March 29, 2018
RADON – Its Everywhere – Right?
The National Environmental Policy Act of 1969 (NEPA), which all Federal agencies must follow, mandates that properties considered for HUD programs must not contain hazardous materials that could impact the occupants personal health and safety. To assist in achieving compliance for HUD programs, the Federal Radon Action Plan was developed to establish procedures to test for and mitigate radon.
Radon, an odorless and colorless gas, is a by-product of uranium and is not harmful in its natural state. Radon becomes dangerous when released into the air and inhaled. If radon becomes trapped in a building and levels become highly concentrated, the exposure to the residents or users is increased, which then also greatly increases the risk of developing lung cancer.
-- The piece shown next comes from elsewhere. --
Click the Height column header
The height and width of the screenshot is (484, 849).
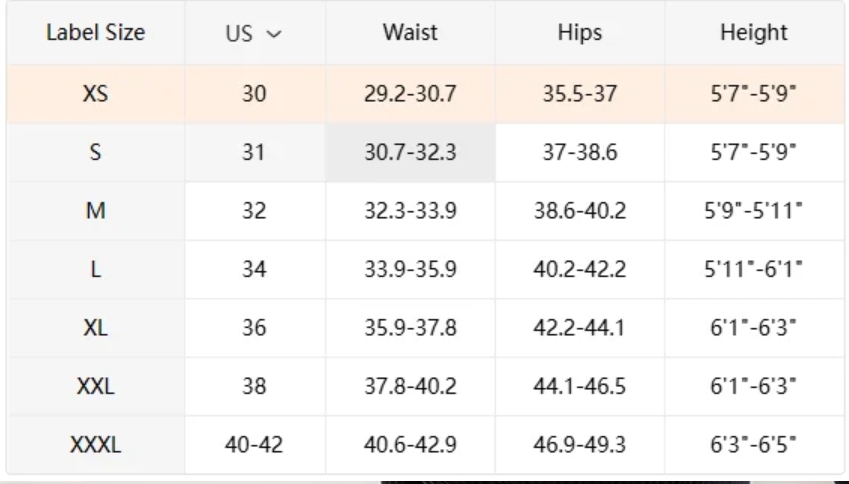click(x=754, y=33)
The U.S. Environmental Protection Agency (EPA) recommends that radon be reduced for residences that have a concentration of four (4) or more picocuries per liter of air (pCi/L) by taking measures to prevent radon from entering the house or by using radon resistant construction procedures.
Mortgage applications that are FHA Multifamily Insured now require that a Radon Report be completed under the direction of a Radon Professional certified by either the American Association of Radon Scientists and Technologists (AARST) National Radon Proficiency Program (NRPP) or the National Radon Safety Board (NRSB), and licensed (if required) by the state where the testing is performed. The report must contain the results of any testing, any necessary mitigation (reduction) measures, the date of the mitigation and must also be included as an Addendum to the Environmental Report required with Section 9.5 of the MAP Guide.
A Radon Report is not required under the following conditions: if a Radon Professional has performed a physical inspection of the property and determined that the characteristics of the property do not indicate that radon testing or mitigation are necessary; if the application is for a Section 223(f) refinance project with a low radon risk (the project is located in Zone 3 of the EPA Map of Radon Zones and documentation must be provided in the Environmental Report); or if the application is a Section 223(a)(7) project. However, even if the Radon Report is not required, radon testing should still be performed. If radon levels are higher than the acceptable threshold, mitigation must occur and be compliant with Section 223(f) standards.